> [WHAT TO DO]:
A – List every company the profile of Prof. Christian Ledig names as one of his employers.
B – Please carry on with the profile of Prof. Christian Ledig, picking up after its final sentence.

> [PASSAGE PROVIDED]:
##########
Prof. Dr. Christian Ledig
Chair holder
Adress: An der Weberei 5, 96047 Bamberg
Room: WE5/04.083
phone: +49-951-863 2026 (secretary)
E-mail: christian.ledig(at)uni-bamberg.de
Consultation hour:
during lecture times:
Monday 4 p.m. to 5 p.m. in WE5/04.083 (notification via Email recommended)
outside lecture times: by appointment
Biography
Prof. Christian Ledig is a full professor at the University of Bamberg and the Chair of Explainable Machine Learning (XAI) since 2022. His focus lies on translating explainable and robust machine learning approaches into practice (especially in healthcare).
Before joining the University of Bamberg he was working in the US startup industry as Head of Artificial Intelligence at VideaHealth in Boston, MA and as a Sr Research Scientist at Imagen Technologies, Inc in Manhattan, New York. In those roles he was leading teams which built revolutionary AI-driven medical systems that can improve patient treatment.
He has over 10 years of research expertise in the fields of machine learning, computer vision and medical image analysis. His main focus lies on building FDA-regulated, AI-driven medical devices that enable better healthcare by reducing diagnostic errors and improving access to high quality medical diagnoses. Throughout his career Prof. Ledig published and contributed to 2 book chapters and more than 50 peer-reviewed research articles which were cited more than 23,000 times placing Prof. Ledig among the top 2% most highly cited researchers worldwide.
Previously, he was a Sr Computer Vision Researcher at Twitter in London, UK. There, his main research interest was the development of machine learning (deep learning) approaches for image and video super-resolution to improve the user's visual experience.
He was employed as Research Associate in the Biomedical Image Analysis (BiomedIA) group at Imperial College London, UK where he obtained a PhD degree under the supervision of Prof. Daniel Rueckert in 2015 (Thesis title: “Robust Multi-Structure Segmentation of Magnetic Resonance Brain Images” [doi]).
From 2013 to 2015 he was working part-time as a Senior Imaging Scientist for IXICO, plc, commercialising selected algorithms of his research.
In 2014, he has spent one month on a research visit in the Computational Radiology Laboratory (CRL) in the Boston Children's Hospital, Harvard Medical School, MA, USA to work on statistical methods for outlier detection. From 2015 to 2016, he was affiliated as Visiting Researcher with the University of Cambridge, UK (Department of Medicine, Division of Anaesthesia) to support the integration of automatic methods for the analysis of medical images.
##########
> [SUPPLIED ENTRIES]:
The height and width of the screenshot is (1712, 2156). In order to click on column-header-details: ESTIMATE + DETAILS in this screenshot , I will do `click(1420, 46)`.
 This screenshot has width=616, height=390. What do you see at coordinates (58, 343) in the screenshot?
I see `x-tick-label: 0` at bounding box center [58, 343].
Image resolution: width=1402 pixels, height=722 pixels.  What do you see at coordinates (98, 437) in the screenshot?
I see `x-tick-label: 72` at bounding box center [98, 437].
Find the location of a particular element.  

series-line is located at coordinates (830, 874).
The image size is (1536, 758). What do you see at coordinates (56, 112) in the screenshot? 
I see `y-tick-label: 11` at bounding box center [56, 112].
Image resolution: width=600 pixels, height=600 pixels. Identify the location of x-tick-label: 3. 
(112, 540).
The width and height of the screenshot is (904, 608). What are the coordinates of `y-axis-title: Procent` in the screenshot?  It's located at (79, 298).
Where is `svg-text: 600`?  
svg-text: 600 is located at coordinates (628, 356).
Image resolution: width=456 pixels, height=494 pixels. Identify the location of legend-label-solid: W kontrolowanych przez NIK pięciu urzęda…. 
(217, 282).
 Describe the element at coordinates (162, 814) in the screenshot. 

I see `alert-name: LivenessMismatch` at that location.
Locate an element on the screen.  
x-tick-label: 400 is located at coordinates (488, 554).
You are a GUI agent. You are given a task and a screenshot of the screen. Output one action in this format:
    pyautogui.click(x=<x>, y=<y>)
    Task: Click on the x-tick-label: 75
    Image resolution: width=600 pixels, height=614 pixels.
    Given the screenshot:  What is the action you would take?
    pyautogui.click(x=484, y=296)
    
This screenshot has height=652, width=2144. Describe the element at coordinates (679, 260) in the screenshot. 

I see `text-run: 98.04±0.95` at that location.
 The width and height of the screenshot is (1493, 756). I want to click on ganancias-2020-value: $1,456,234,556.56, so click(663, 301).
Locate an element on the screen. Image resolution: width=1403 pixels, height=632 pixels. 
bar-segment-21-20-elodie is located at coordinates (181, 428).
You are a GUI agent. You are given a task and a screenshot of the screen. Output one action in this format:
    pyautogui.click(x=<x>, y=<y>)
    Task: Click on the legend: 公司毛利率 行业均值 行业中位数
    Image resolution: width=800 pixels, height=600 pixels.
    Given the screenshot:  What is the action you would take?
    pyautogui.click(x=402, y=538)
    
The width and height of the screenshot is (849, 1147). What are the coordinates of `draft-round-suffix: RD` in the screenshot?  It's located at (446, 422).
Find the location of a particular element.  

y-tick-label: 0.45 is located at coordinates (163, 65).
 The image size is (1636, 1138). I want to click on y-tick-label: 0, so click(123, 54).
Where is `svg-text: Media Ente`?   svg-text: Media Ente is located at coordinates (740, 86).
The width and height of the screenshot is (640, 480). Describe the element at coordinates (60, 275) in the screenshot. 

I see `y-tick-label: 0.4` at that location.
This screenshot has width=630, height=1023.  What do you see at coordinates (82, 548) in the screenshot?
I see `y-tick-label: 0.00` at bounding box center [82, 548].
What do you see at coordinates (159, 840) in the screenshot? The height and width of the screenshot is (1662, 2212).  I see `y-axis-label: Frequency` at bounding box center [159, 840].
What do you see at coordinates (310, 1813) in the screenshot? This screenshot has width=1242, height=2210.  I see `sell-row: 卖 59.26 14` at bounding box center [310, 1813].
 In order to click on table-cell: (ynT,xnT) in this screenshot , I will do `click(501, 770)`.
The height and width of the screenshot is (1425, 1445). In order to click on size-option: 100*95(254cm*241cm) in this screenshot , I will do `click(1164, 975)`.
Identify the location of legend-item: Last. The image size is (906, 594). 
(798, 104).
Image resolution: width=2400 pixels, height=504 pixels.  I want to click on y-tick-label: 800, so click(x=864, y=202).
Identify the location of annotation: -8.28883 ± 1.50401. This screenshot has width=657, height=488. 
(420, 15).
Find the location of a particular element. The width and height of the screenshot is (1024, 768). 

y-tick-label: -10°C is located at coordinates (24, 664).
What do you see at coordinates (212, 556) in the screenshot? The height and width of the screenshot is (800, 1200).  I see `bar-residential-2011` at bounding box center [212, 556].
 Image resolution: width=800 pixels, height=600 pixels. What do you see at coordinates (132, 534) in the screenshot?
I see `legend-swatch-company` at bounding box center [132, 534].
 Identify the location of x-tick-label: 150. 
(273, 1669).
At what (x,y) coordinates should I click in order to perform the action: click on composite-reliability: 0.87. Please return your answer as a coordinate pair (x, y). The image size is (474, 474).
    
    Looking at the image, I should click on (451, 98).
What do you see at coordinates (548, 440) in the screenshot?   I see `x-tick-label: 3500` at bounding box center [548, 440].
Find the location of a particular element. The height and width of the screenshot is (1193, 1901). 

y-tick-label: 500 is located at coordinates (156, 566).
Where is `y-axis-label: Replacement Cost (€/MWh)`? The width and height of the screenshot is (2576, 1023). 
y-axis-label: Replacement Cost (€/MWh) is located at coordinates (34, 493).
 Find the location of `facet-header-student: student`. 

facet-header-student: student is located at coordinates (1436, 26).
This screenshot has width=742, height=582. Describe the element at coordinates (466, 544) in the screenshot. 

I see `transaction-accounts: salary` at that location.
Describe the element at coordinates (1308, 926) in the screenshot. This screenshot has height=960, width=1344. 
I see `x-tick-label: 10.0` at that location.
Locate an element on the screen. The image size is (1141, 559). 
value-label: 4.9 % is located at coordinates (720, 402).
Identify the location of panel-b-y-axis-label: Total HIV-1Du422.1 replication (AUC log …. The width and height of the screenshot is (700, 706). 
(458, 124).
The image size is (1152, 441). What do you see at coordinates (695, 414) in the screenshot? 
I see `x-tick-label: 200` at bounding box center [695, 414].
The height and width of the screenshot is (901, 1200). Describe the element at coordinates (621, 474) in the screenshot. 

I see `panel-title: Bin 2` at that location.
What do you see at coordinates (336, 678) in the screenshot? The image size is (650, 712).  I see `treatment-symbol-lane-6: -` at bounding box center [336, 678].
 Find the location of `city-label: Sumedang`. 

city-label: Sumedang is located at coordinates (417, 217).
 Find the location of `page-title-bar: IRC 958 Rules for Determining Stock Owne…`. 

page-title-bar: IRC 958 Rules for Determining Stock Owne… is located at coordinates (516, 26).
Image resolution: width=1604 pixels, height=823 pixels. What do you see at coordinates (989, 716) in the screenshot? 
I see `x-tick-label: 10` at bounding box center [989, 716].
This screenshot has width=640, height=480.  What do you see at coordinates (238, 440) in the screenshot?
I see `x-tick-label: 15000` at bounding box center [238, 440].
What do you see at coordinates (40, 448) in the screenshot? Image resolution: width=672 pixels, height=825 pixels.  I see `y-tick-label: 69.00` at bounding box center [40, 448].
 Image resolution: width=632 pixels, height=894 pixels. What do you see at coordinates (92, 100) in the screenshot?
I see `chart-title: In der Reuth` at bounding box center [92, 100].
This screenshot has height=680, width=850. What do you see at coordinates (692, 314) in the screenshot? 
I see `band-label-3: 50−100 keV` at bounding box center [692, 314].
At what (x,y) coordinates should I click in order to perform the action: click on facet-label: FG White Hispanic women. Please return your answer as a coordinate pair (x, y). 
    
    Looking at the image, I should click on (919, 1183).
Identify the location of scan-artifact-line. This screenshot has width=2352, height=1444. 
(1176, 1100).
##########
> [WRITTEN RESPONSES]:
A –
VideaHealth
Imagen Technologies, Inc
Twitter
IXICO, plc

B –
In 2011 he has established the ICPC student program for competitive programming at Imperial College London. In 2016, he has coached an Imperial College Student team to the ACM ICPC world finals in Phuket, Thailand [article].
Before joining the BiomedIA group he obtained a Diploma degree in Applied Mathematics (Dipl. Univ. Technomath., equiv. MSc.) from the Friedrich-Alexander University Erlangen-Nuremberg, Germany and was interning at Siemens Corporate Research, NJ, USA as Research Intern. During this time he wrote his Diploma thesis on the “Efficient Implementation of Nonrigid Registration Methods on commodity Hardware with CUDA” [pdf].
During his studies he was working with Siemens AG (Healthcare and Industry) for several years. Prior to that he has finished a three year apprenticeship as SoftwareEngineer@BellLabs with Lucent Technologies in Nuremberg, Germany.
He is an alumni of the Siemens training program Topaz (link in German) and the Leonardo Kolleg of the University of Erlangen-Nuremberg.
He has served as reviewer for several conferences and journals such as: ACM SIGGRAPH, ACM SIGGRAPH ASIA, IEEE CVPR, IEEE ICCV, MICCAI, IEEE ISBI, IEEE Transactions on Pattern Analysis and Machine Intelligence, IEEE Transactions on Multimedia, IEEE Transactions on Medical Imaging, Medical Image Analysis, SPIE Journal of Medical Imaging, Medical Physics, NeuroImage, Scientific Reports (Nature Publishing Group), Human Brain Mapping.